Sergio Purtell – Moral Minority

With the publication of Sergio Purtell’s first book, Love’s Labor (Stanley/Barker, 2020), I found myself thinking that portraiture has a very uncanny way of reaching people to tap into their emotions and nerves, and all of this is done without knowing the person in the photograph. I have spent much of my mid-years avoiding portraiture in my work and the work of others. It is not that I do not appreciate it; I do. I may find a distance to it because of awkwardness and being relatively isolated from the act of taking pictures of people. It is quite a strange human phenomenon to look at the face of another, across time, across geography, and feel anything about the image. I suspect this has to do with inherent traits in our species. We rely on facial gestures and cues, and much of our communication sometimes goes unspoken, even when that face is frozen. We can read people’s faces, and cuing is a link to how we feel when looking at each other, amongst a range of emotions we feel when observing others.

Certain artists’ work unclogs that feeling of distance to portraiture and gives me space to move around the frames, emote, and challenge my inner demons when it comes to photographic portraiture. Mark Steinmetz is one of these artists. Bryan Schutmaat, Thomas Boivin, Gregory Halpern, Chris Killip, Alisa Resnik, Pieter Hugo, and Dana Lixenberg are among many other greats who strike me in a particular way. Their work resonates with me as it always feels quite partial. There is a technical skill that I cling to, but after that, much of what I find appealing in those artists works is a sense of mood and the general way I feel afterward. Sometimes, it’s cerebral, and other times, I am content to look at nice pictures, which I do not gravitate toward easily as I dwell in complex material most of the time by my design.

Admittedly, there is quite a bit of variation in the work of those artists, but those are just a few names of people whose work challenges my position on portrait-taking. And in this, what I find endlessly fascinating is that I can sense some form of empathy for the people in the frame. I examine them for details, look at clothing and lines in rugged faces, and try to imagine the photographic act, but quickly after that, the act of recognition of the subject. This takes some getting used to as you have to deny the reality that it is just a picture and believe that what is trapped and still in the frame is flesh and bone, with real-world concerns, problems, and hopes. It is someone who feels, has felt, has lost, and has ideal ways of dreaming the world that one cannot infer by their visage, and yet, it seems feasible to form or apprehend a slight surface appraisal. This appraisal is a projection of my psyche, and its reality to the subject within the photograph is only ever imagined, even if sometimes imagined at length.

 

With Sergio Purtell, the emphasis for me in Love’s Labor has been on a type of Europe that I am familiar with, one that I see through the seasonal eye of summer. Europe in the summer is a fantastic place. The mood is genuine, and capitals from France, Berlin, London, and Rome to Athens are a blast (Athens in August is a bit relentless), providing a feeling of respite, a strange sense that things are ok. I never felt that in America. I always felt guilty away from the grind. Sitting on a bench for me for any time longer than ten minutes is still nerve-wracking. Parks serve as places of relaxation. People find themselves worshipping the sun wherever possible and are unashamed to enjoy the straightforward nature of summertime. Sergio captured this feeling in his previous book. It is a romantic view of Europe, but sometimes, making broad strokes still produces a painting.

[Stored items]
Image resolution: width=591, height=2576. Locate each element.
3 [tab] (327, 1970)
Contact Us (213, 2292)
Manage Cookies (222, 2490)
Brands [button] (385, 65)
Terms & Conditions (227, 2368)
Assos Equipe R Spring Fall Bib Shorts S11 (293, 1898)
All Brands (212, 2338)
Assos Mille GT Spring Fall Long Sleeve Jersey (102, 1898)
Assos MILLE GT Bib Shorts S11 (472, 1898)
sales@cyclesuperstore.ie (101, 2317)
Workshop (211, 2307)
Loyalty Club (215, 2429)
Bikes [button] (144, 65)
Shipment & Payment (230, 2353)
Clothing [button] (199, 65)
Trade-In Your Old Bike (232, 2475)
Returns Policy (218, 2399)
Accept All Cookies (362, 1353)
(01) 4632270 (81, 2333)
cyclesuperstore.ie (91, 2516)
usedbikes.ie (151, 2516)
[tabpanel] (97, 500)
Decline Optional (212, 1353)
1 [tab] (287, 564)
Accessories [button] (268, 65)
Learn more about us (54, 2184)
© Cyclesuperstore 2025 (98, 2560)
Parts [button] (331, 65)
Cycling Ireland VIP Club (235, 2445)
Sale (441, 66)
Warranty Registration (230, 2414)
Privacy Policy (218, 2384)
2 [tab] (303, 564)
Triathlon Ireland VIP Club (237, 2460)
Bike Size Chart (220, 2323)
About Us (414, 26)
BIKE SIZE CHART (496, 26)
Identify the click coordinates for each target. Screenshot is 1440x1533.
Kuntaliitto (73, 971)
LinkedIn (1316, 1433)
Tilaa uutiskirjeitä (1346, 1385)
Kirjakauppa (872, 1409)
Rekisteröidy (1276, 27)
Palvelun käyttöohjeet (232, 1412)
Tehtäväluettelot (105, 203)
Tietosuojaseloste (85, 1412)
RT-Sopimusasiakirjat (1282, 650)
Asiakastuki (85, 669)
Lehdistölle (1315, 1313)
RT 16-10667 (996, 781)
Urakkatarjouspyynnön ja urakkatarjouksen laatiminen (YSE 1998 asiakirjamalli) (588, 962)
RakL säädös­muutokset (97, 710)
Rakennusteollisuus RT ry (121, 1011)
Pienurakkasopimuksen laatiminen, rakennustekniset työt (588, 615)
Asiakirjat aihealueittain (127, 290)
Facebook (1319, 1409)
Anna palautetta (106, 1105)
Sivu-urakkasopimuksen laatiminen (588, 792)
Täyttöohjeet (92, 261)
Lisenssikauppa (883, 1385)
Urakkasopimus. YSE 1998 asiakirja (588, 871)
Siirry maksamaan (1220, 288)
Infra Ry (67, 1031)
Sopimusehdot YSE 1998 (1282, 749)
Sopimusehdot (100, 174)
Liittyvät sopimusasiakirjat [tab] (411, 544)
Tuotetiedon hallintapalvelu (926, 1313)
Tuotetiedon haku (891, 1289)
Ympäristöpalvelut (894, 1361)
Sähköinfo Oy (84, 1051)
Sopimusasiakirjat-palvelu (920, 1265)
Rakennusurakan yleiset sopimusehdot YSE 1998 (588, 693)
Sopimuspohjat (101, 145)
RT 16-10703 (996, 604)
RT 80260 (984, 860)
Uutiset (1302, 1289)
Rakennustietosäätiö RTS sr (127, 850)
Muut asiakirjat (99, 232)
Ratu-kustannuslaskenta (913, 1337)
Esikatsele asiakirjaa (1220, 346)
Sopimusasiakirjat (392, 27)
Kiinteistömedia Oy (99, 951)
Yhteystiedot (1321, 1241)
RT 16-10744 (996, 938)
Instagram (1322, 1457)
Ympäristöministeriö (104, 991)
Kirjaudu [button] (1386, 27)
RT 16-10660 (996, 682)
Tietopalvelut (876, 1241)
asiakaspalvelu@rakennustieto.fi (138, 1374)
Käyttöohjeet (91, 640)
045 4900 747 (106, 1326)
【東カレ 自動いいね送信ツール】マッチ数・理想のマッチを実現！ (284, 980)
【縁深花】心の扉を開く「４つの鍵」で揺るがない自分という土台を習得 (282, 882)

• **DIRECTIVE A**
In the essay on Sergio Purtell's portraiture, which publisher released Love's Labor, and in what year?
• **DIRECTIVE B**
Continue the essay on Sergio Purtell's photography from the point where it stops.

• **EXPECTED ANSWER A**
Stanley/Barker published Love's Labor in 2020.

• **EXPECTED ANSWER B**
With Moral Minority, his new book published this year by Stanley/Barker, the mood is slightly different. The levity of the photographs from the previous volume still shines through in places, but the romance is somewhat more challenged, and the Chilean immigrant is looking at the country to which he fled Pinochet’s regime in the 1970s. It is clear that he has a profound love for the people of America, and underneath that, one begins to see a contemporary conversation beginning to take shape. First, the title Moral Minority may or may not be borrowed from David Schwarz’s book Moral Minority: The Evangelical Left in an Age of Conservatism from 2014.

 

The book, which I have not read, outlines a politically active group of Evangelical Americans in Chicago in 1973 who, intent on bringing conservatism to America with renewed effort, found their attempts thwarted by leftist activists, who rallied against further conservative tendencies in the country. That is a summary borrowed from another, so you’ll have to pardon the inference. I began with using Moral Minority to see where that might lead me. In terms of contemporary discussion, it is easy to see how this subject matter is cut out for the current moment. It may be a term and has nothing to do with Sergio’s book, but the timing is interesting.

 

Further, within the work are beautiful portraits, and the canvas of Americans that interest Sergio is vast. It is a fabric with a rich weave, mainly when he takes pictures of young people, and yet, under the surface, there is a tension between images of authority and their counterparts. There are racial tensions hinted at by the way the book is sequenced, often with pictures of black Americans juxtaposed on the opposite page with their white counterpart. There is tension, but there is no outright strife, which suggests some of Purtell’s gentle nature and his longing for making pictures of substance and with humanity brought to the surface. It is a fantastic book that implies a rich subtext. I am reminded of George Georgiou’s American’s Parade and a more humane version of Robert Frank, if not by picture, by discussion implied. Maybe Roy De Carava is closer. You will not find the same mood in Sergio’s photographs but a sympathy of exchange.

 

I remain a massive fan of Purtell. This volume, filled with more images than his previous book, gives a broader insight into his work. Some of his finest pictures can be found in this volume. Where Love’s Labor gave us the haze of summer days, Moral Minority asks us to see things less benignly through the lens of America, its people, and politics—highly Recommended.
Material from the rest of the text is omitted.